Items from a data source
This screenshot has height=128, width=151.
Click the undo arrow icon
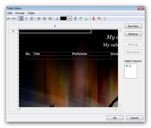8,19
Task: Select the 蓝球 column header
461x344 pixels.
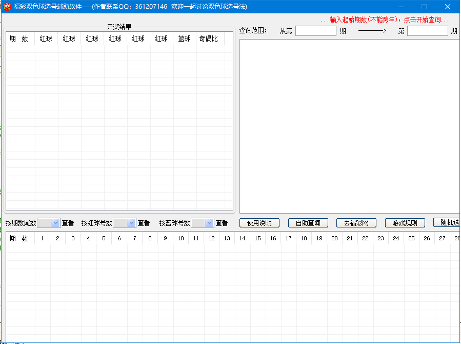Action: point(185,39)
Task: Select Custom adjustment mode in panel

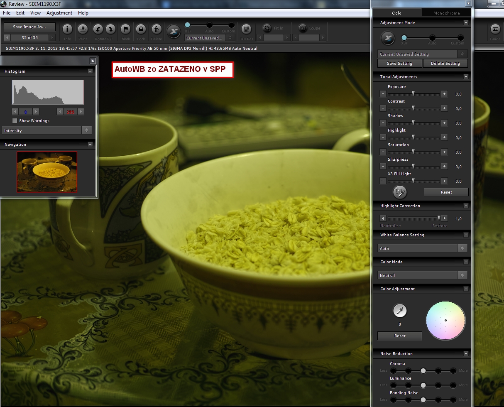Action: tap(460, 38)
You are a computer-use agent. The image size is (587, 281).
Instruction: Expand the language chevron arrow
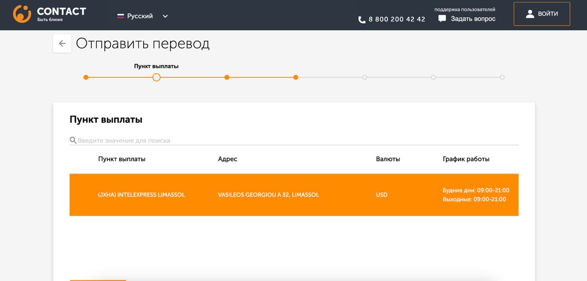click(165, 16)
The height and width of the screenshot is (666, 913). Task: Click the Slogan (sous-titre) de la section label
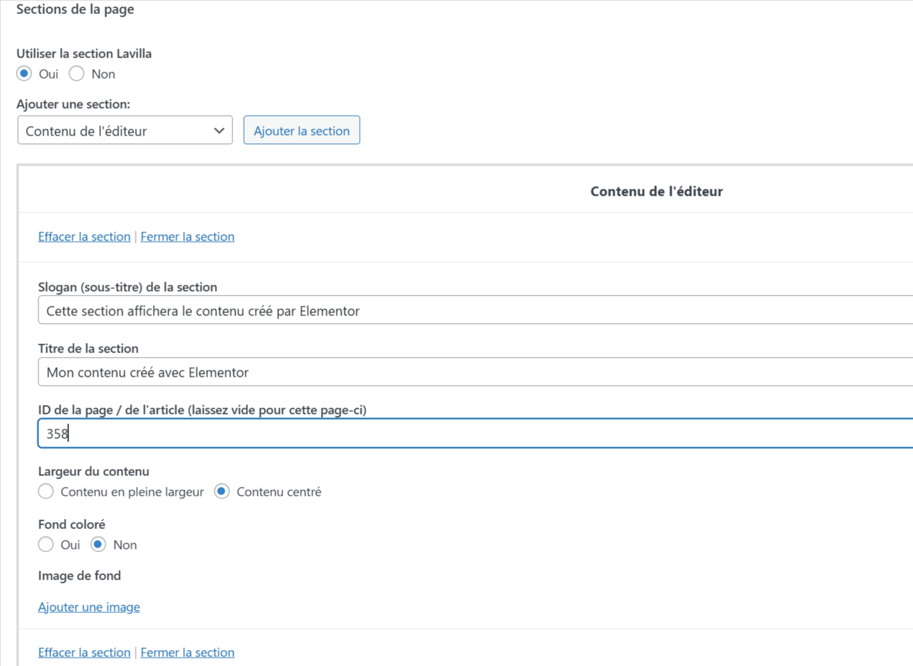127,287
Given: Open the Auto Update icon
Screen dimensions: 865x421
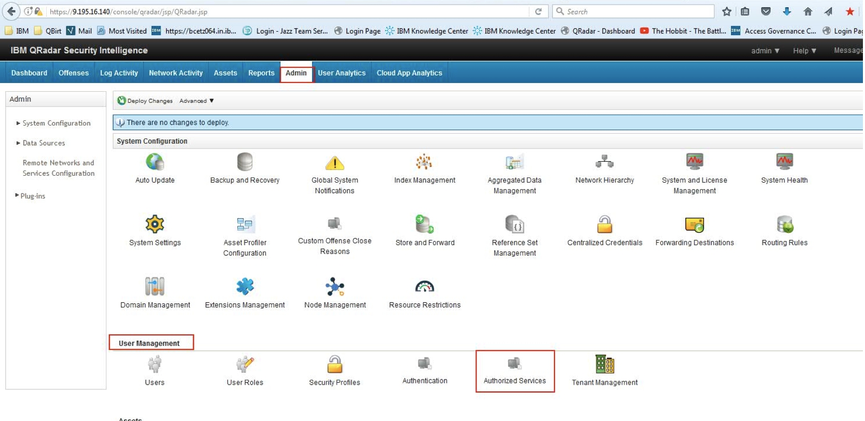Looking at the screenshot, I should [155, 163].
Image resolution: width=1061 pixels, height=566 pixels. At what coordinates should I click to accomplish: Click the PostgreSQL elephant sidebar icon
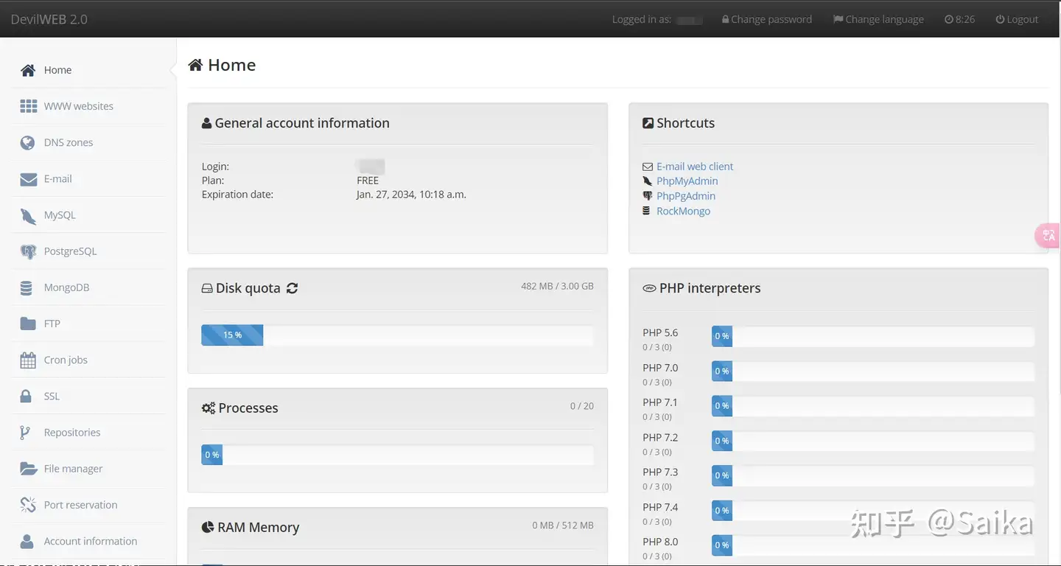(x=28, y=252)
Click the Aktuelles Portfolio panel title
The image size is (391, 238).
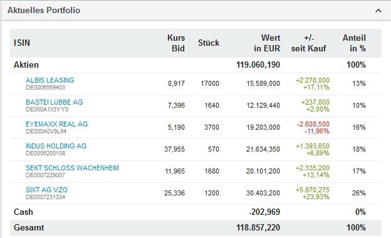(x=44, y=10)

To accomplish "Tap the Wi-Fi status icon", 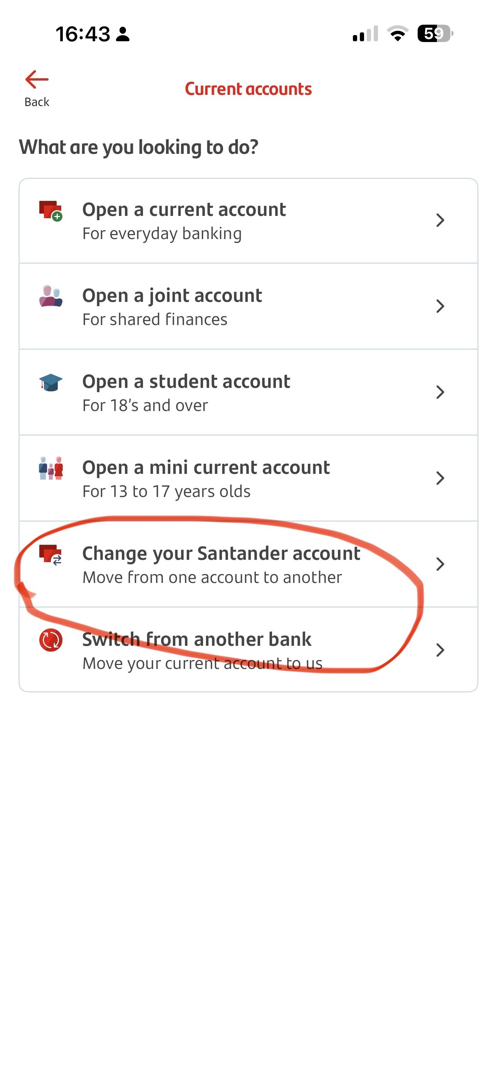I will 397,33.
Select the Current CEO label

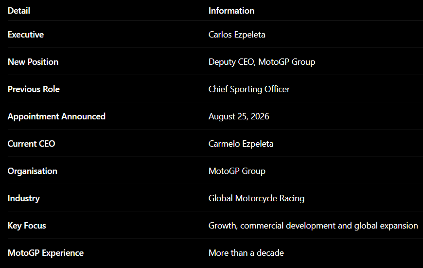[31, 144]
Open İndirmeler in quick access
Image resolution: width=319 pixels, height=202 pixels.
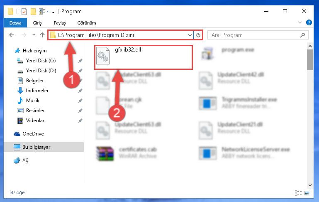[x=37, y=91]
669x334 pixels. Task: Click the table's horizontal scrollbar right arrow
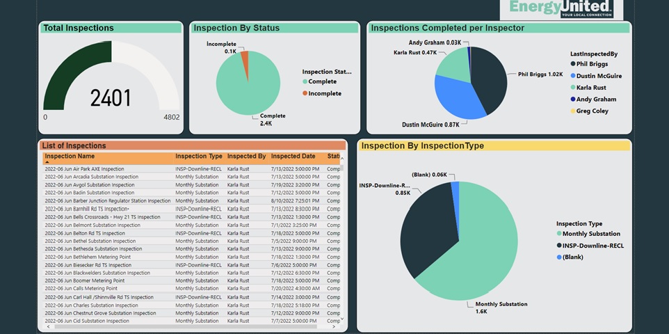pos(341,326)
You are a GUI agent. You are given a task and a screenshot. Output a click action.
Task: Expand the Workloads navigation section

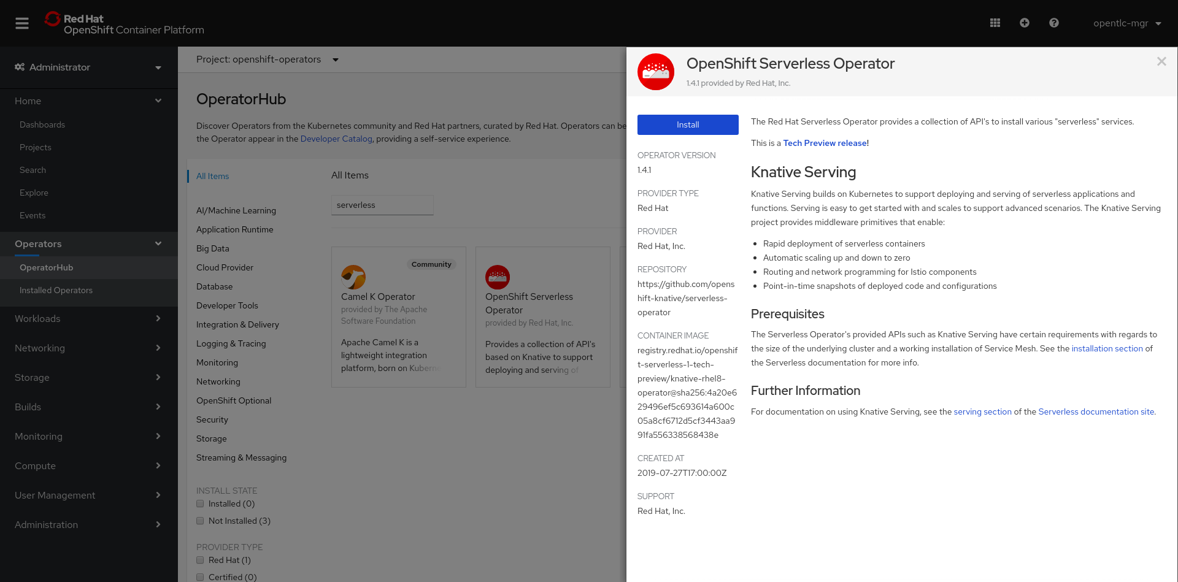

▶ Assignment
Every line from the one containing "Select the Current CEO label" through the last line of the records is to be reproduced exactly, with pictures left out and nothing else given.

▶ Reply to the exercise
Select the Current CEO label

[31, 144]
Open İndirmeler in quick access
Image resolution: width=319 pixels, height=202 pixels.
[x=37, y=91]
669x334 pixels. Task: Click the table's horizontal scrollbar right arrow
pos(341,326)
You are a GUI agent. You are given a task and a screenshot. Output a click action.
Task: Expand the Workloads navigation section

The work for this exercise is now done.